© 1996 Sydney Harris
© 1996 Bibliothèque de la Fraternité des Hommes
L’une des riches ironies du mouvement dit « fondamentaliste » est que, même s’il prêche le Christ, il oublie Jésus.
Car le fait est que Jésus vivant ne serait pas une figure attrayante pour les membres de la majorité morale. En outre, il était une épine dans le pied des fondamentalistes de son époque.
Jésus voulait réformer et humaniser la religion de son temps et de son église. Il le voyait tomber entre les mains des légalistes et des moralistes étroits. Il le considérait comme devenant fier, arrogant et punitif – alors qu’il devrait être humble, compatissant et indulgent.
Les fondamentalistes de son église l’ont injurié et condamné pour ses actes, ses attitudes et ses propos. Il fréquentait des prostituées, des taverniers et des percepteurs d’impôts. Il se mêlait à la racaille et non aux membres respectables du clergé.
C’était un révolutionnaire au sens moral et non au sens politique. Il nous a rappelé que le sabbat a été fait pour l’homme, et non l’homme pour le sabbat – ce qui signifie que ce qui est « bien » ou « mal » à faire dépend de la fin humaine, et non du code juridique ou de l’édit ecclésiastique.
Il était strict sur la manière dont nous devions nous comporter les uns envers les autres, mais indulgent envers nos faiblesses personnelles. Il a mis en garde les bien-pensants : « Ne jugez pas, afin de ne pas être jugés ». Il préférait les pauvres, les exclus, les gens en difficulté, souvent les « pécheurs », aux pieux, respectables et hypocrites défenseurs de la loi et administrateurs du temple.
C’est pour cela qu’ils le détestaient et le traquaient. Parce qu’il voyait que la religion s’était transformée en rituel, que la foi primitive des pères était devenue froide, formelle et pharisaïque, que le zèle des prophètes avait été remplacé par les dogmes des prêtres.

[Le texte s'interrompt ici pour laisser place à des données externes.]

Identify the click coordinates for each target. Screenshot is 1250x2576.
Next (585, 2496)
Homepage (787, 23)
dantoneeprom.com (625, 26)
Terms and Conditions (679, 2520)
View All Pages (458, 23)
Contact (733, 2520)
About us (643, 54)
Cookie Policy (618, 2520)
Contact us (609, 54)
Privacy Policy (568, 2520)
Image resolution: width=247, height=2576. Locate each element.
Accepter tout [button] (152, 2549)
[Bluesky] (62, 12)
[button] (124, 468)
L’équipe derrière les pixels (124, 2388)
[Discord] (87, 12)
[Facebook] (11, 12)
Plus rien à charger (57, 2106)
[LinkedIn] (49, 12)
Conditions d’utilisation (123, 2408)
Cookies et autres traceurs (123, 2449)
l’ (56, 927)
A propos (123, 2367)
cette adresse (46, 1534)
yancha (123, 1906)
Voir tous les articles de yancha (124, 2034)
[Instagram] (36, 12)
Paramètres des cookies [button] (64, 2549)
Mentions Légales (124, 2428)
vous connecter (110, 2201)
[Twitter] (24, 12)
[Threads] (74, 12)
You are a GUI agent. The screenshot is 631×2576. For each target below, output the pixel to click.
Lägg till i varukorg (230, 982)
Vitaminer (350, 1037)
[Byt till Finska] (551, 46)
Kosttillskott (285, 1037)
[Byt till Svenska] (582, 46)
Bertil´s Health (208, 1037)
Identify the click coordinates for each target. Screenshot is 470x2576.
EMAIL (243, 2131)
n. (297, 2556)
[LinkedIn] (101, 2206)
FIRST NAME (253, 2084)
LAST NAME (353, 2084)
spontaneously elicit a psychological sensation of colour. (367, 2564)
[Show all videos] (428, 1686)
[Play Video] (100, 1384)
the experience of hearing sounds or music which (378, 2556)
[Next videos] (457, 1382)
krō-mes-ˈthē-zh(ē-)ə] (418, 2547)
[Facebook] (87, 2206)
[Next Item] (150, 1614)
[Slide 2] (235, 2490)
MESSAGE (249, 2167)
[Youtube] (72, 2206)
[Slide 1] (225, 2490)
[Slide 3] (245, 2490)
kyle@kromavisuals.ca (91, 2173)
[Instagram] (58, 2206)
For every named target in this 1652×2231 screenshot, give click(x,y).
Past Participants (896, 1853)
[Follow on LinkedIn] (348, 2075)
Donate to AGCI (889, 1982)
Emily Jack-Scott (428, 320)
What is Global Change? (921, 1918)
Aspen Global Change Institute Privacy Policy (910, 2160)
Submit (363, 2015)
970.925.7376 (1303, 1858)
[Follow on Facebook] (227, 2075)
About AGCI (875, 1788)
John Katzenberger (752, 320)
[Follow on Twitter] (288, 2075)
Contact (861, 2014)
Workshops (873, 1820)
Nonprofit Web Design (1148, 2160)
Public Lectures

Vous ne pouvez pas lire le Nouveau Testament sans vous rendre compte que Jésus était irrévocablement opposé à la majorité morale de son époque. Sa mission était de revitaliser et de réhumaniser l’Église juive, de réveiller sa passion initiale contre l’injustice et l’oppression.
Son idée de la « moralité » n’avait rien à voir avec le jeu, la consommation de vin ou d’autres fragilités similaires. Son idée était véritablement « fondamentale » dans la mesure où elle allait jusqu’au fond des relations des hommes entre eux, en termes de fraternité, de tolérance, d’aide, de miséricorde.
Sa parabole du bon Samaritain était choquante et révoltante pour la majorité morale de son époque, car elle montrait comment les prêtres et les pieux passaient à côté d’un homme déchu, tandis que le Samaritain méprisé était le seul à essayer d’accomplir la volonté de Dieu.
Quoi que prétende être le fondamentaliste moderne, au nom du Christ, il prend le nom de Jésus en vain. Car Jésus n’était pas en train de fonder une église, ni d’établir des règles, ni de condamner ses frères. Il nous montrait comment Dieu veut que nous agissions les uns envers les autres, par son propre exemple. C’est une leçon que les fondamentalistes doivent encore apprendre.
Dieu doit aimer l’homme ordinaire, il en a créé un si grand nombre.